Visualisation Tool - Thethela Faltein


Aim of the Project

Information or data visualization is a critical part of research and communication of results due to its ability to synthesize large amounts of data into effective graphics, and visualization aids in the understanding data from experiments. This is way visualization is utilized in the VRFear experiment and other emotion inducing experiments that measure physiological signals, done by the University of Cape Town’s psychology department.The researchers (involved in emotion inducing experiments) have access to two visualization tools: AcqKnowledge and Excel. But these visualization tools have drawbacks. AcqKnowledge is expensive, significantly restrictive and can only work on one data set at a time. Excel is a general use tool and not made specifically for handling physiological data. The main aim of this project is developing an alternative visualization tool for the researchers, the tool will not have drawbacks of other visualization tools. The visualization tool be will be a desktop application. A user-centred design was used to develop the application. Design ideas were taken from the information/data visualization literature and user requirements.


Figure 1: Overview of the application.
Features of the visualisation tool

The data to be visualised is obtained from the VRFear experiment. A participant's data contains four physiological signals. A participant's data is called dataset in the application and the physiological signals are called channels. The physiological signal(s) can be visualised as line graph(s). To visualise the correlation between the different physiological signals, a correlation heatmap is used. The application provides the visual aids that highlight peaks and troughs on the different line graphs.The application can also highlight special events/triggers that happened in a virtual environment or movie etc. The user can zoom-in on particular area and a user can add annotations on the plot area. The user can also download the graphs and save the state of the application.

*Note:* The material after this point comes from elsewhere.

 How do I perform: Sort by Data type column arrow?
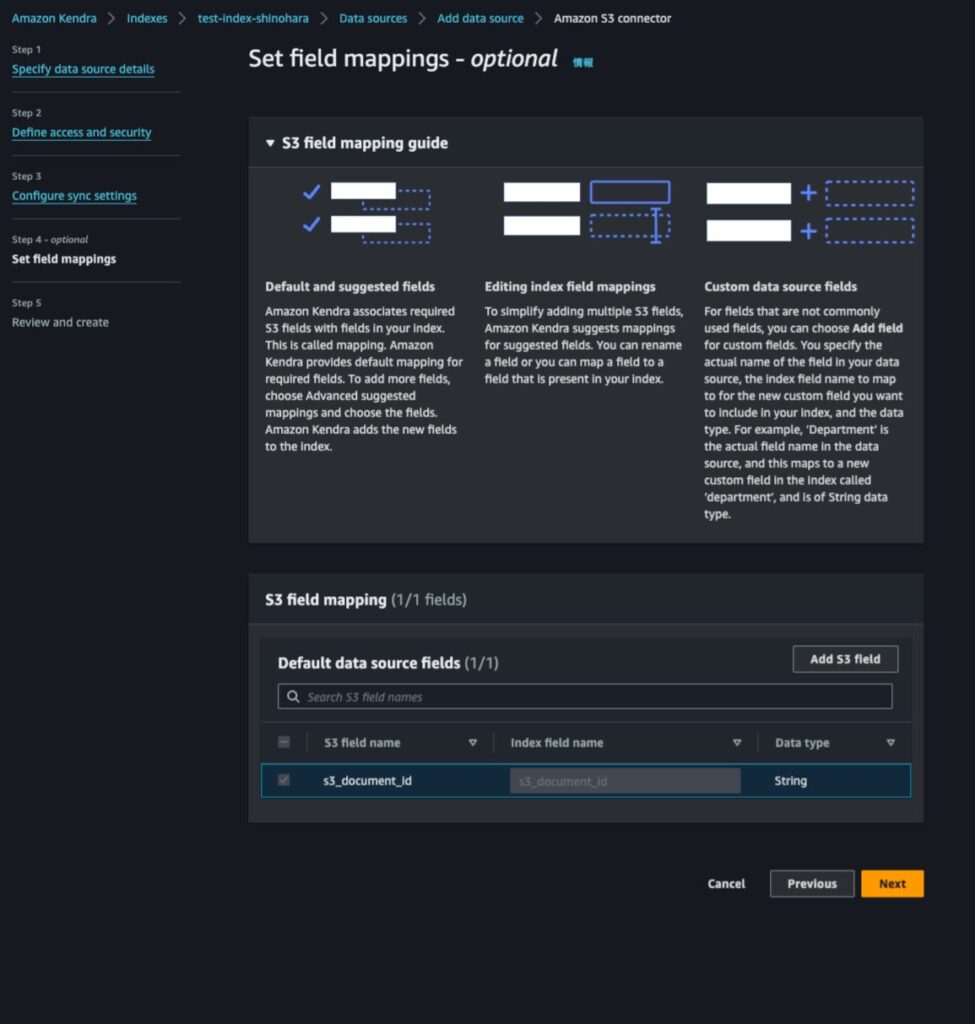coord(890,743)
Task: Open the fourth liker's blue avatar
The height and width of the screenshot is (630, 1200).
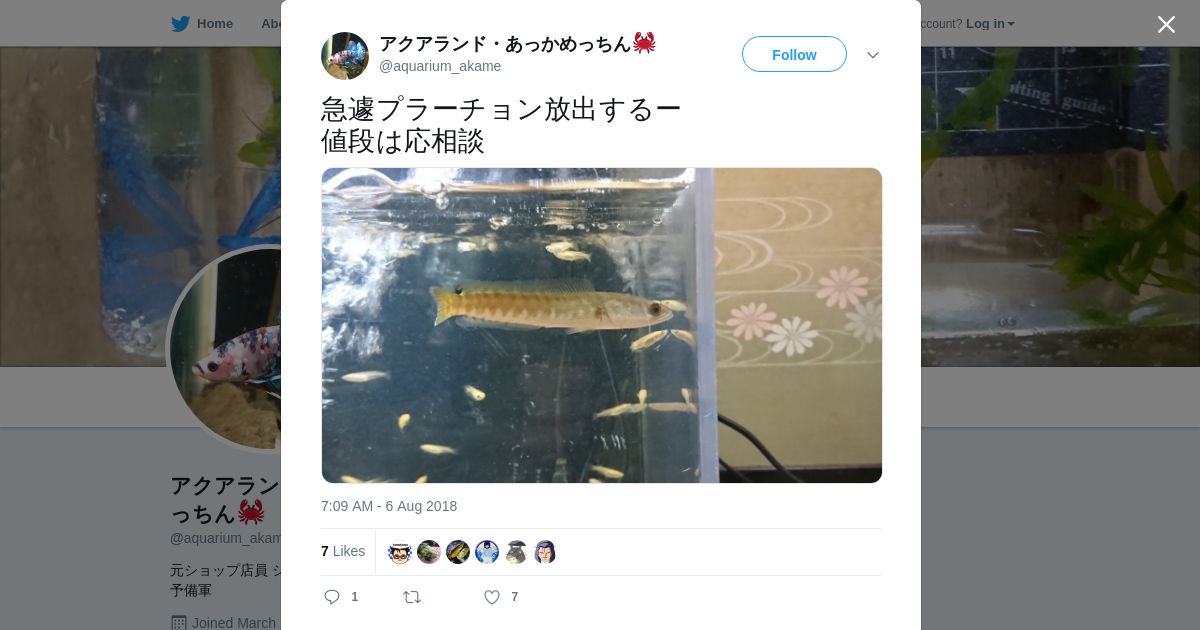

Figure 2: The correlation Heatmap
Figure 3: The peaks and troughs are highlighted
Figure 4: Zoom into an area
Figure 5: Triggers in the virtual environment are visually depicted
Figure 6: User annotation

Evaluation Study

To evaluate the application, a heuristic evaluation was done. For our heuristic evaluation, evaluators were asked to find at least six problems with the application using Nielsen’s ten usability heuristics for user interface design as they were using the application. Evaluators had to describe the problem, say which heuristic was violated, give recommends for fixing the problem and assign a severity level to the problem. The severity levels: low, medium, high and critical. Then after they had identified the problems, they had to rate the usability of the application using a 5-level Likert-like scale (1- very poor to 5 - very good, 3- reasonably usable). The evaluators were the clients.The clients are: James Gain (computer science professor and project supervisor), Timothy Gwynn (computer science master student) and Siphumelele Sigwebela (psychology master student).

Nielsen’s heuristics- Ten Usability Heuristics for User Interface Design:

  • Visibility of system status.
  • Match between system and the real world.
  • User control and freedom.
  • Consistency and standards.
  • Error prevention.
  • Recognition rather than recall.
  • Flexibility and efficiency of use.
  • Aesthetic and minimalist design.
  • Help users recognize, diagnose, and recover from errors.
  • Help and documentation.
Results
Figure 7: Usability ratings
Figure 8: Common problems
Figure 9: The combined heuristic evaluation results from the evaluators

The application has an average usability rating of 3.33 and the heuristic with the most critical problems was error prevention and the heuristic with the most problems was flexibility and efficiency of use.